• GIVEN EXERCISE A: Rewrite everything in the GCC bug report from "When the compiler" down to "-5 produced -4.", replacing "compiler" with "toolchain".

[Bug 2101084] Re: GCC produces wrong code for arm64+sve in some cases

Vladimir Petko Wed, 17 Dec 2025 00:15:49 -0800

** Description changed:

- 
  [Impact]
  
- This bug causes data corruption in the ARM64 code compiled with Scalable 
Vector Extensions (SVE) enabled for the 256-bit SVE processor but executed on 
128-bit SVE processors. 
- Example is AWS workload built for Graviton3, but executed on Graviton4. 
+ This bug causes data corruption in the ARM64 code compiled with Scalable 
Vector Extensions (SVE) enabled for the 256-bit SVE processor but executed on 
128-bit SVE processors.
+ Example is AWS workload built for Graviton3, but executed on Graviton4.
  
  When the compiler was compiling the ~ConstA (Not ConstA) expression to
  compute the index into the vector it was actually computing -ConstA
  (minus ConstA), e.g. ~4 instead of -5 produced -4.
  
  Graviton 4  processes a 256-bit vector in two passes. For the second
  pass it runs into this bug when computing indices into the second half
  of the vector and ends up with {-4, -5, -6, -7}, processing the last
  element of the first half twice and never touching the last element of
  the vector.
  
  This data corruption may cause data loss, failing checksums, and
  potentially security issues.
  
  [Test Plan]
  
  I was using Raspberry PI 5 for testing, but any other ARM64 platform or
  virtual machine will be sufficient.
  
  Install QEMU in noble:
  
  apt install qemu-user-static
  
  Launch lxd vm for the affected release, e.g.
  
  lxc launch ubuntu-daily:jammy tester
  lxc file push test.c tester/home/ubuntu/
  
  Install affected gcc:
  lxc exec tester -- /bin/sh -c "apt-get update && apt-get install -y gcc-9"
  
  Compile the reproducer[1]:
  lxc exec tester -- /bin/sh -c "gcc-9 -fno-inline -O3 -Wall 
-fno-strict-aliasing  -march=armv8.4-a+sve  -o /home/ubuntu/final 
/home/ubuntu/test.c”
  
  Fetch the reproducer:
  lxc file pull tester/home/ubuntu/final final
  
  Execute the testcase:
  qemu-aarch64-static -cpu neoverse-n2 ./final
  
  The testcase will output:
  PASS: got 0x00bbbbbb 0x00aaaaaa as expected
  If the bug is fixed and
- ERROR: expected 0x00bbbbbb 0x00aaaaaa but got 0x00bbbbbb 0xaaaaaa00 
+ ERROR: expected 0x00bbbbbb 0x00aaaaaa but got 0x00bbbbbb 0xaaaaaa00
  otherwise.

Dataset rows
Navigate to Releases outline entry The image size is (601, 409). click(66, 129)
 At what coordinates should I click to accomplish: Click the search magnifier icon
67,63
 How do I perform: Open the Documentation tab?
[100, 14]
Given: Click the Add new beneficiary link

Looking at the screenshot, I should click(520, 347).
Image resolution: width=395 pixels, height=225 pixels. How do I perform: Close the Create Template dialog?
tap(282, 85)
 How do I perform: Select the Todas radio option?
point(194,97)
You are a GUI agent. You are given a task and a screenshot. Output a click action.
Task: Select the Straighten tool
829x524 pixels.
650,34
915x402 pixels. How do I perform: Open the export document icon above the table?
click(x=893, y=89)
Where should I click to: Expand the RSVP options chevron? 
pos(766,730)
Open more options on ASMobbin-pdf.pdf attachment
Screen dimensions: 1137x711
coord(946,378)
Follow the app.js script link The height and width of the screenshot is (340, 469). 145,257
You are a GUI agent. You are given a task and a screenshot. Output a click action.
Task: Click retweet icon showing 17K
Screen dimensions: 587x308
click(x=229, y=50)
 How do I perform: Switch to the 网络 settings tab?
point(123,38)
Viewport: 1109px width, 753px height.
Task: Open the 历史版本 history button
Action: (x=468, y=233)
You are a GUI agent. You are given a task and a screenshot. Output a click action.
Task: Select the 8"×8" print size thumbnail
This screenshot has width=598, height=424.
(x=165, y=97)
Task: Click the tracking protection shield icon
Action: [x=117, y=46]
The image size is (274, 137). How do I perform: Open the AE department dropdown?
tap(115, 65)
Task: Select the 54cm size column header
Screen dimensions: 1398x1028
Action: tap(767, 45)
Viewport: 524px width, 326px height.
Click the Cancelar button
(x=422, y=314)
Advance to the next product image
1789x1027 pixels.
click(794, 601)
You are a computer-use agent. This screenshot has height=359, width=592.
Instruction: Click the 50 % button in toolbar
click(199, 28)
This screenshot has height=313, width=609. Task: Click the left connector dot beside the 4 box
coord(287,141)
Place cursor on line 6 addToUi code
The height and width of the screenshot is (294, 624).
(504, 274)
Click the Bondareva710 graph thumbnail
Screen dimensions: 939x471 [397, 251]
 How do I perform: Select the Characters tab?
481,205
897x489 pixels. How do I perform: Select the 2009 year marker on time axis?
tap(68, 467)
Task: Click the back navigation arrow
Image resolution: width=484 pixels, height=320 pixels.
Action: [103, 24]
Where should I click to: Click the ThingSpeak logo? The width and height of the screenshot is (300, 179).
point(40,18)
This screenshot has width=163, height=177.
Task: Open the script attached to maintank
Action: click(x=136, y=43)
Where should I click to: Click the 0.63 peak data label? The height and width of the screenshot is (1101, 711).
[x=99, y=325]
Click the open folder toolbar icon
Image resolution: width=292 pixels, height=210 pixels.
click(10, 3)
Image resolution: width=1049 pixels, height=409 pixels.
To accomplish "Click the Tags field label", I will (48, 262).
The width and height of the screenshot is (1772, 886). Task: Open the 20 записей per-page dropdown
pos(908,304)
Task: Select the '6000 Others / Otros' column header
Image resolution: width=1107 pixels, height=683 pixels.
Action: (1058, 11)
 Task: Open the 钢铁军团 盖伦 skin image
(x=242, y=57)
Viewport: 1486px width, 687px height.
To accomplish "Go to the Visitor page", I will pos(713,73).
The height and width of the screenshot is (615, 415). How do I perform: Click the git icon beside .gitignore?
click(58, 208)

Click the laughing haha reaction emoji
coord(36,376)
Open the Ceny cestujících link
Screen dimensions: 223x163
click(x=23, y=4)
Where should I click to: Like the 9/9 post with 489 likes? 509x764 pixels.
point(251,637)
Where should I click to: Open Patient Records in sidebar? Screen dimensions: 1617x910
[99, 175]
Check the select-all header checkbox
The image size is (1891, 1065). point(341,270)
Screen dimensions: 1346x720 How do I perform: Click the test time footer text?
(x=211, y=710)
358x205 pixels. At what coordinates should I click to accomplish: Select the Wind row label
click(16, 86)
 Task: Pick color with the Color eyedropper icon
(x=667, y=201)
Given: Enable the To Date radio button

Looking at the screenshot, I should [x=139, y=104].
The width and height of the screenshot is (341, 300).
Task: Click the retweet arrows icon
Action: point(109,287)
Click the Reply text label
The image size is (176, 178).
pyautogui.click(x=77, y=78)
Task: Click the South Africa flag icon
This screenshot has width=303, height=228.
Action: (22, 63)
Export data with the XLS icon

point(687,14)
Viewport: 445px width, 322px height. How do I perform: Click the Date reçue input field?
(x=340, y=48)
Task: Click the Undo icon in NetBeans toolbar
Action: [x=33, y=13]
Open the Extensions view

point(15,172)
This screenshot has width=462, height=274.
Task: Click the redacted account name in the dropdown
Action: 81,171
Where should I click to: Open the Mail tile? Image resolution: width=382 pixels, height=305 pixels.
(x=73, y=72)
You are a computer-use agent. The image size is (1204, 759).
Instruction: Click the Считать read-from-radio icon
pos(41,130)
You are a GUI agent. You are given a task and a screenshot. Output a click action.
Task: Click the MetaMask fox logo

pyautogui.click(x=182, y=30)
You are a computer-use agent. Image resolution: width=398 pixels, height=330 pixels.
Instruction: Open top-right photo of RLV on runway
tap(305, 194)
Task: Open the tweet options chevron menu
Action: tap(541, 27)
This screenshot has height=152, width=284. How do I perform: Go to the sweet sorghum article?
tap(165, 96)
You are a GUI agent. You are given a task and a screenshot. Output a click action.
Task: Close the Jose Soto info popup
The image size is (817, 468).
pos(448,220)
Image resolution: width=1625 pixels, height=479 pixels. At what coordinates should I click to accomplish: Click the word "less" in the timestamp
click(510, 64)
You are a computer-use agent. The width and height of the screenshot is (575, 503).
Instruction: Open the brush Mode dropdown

• GIVEN EXERCISE B: Return everything in the entries from the line containing "You are a computer-use agent. The image" down to the last line of the entries, reproducing each line unchanged.

• WRITTEN RESPONSE A:
When the toolchain was compiling the ~ConstA (Not ConstA) expression to
  compute the index into the vector it was actually computing -ConstA
  (minus ConstA), e.g. ~4 instead of -5 produced -4.

• WRITTEN RESPONSE B:
You are a computer-use agent. The image size is (1204, 759).
Instruction: Click the Считать read-from-radio icon
pos(41,130)
You are a GUI agent. You are given a task and a screenshot. Output a click action.
Task: Click the MetaMask fox logo

pyautogui.click(x=182, y=30)
You are a computer-use agent. Image resolution: width=398 pixels, height=330 pixels.
Instruction: Open top-right photo of RLV on runway
tap(305, 194)
Task: Open the tweet options chevron menu
Action: tap(541, 27)
This screenshot has height=152, width=284. How do I perform: Go to the sweet sorghum article?
tap(165, 96)
You are a GUI agent. You are given a task and a screenshot. Output a click action.
Task: Close the Jose Soto info popup
The image size is (817, 468).
pos(448,220)
Image resolution: width=1625 pixels, height=479 pixels. At what coordinates should I click to accomplish: Click the word "less" in the timestamp
click(510, 64)
You are a computer-use agent. The width and height of the screenshot is (575, 503).
Instruction: Open the brush Mode dropdown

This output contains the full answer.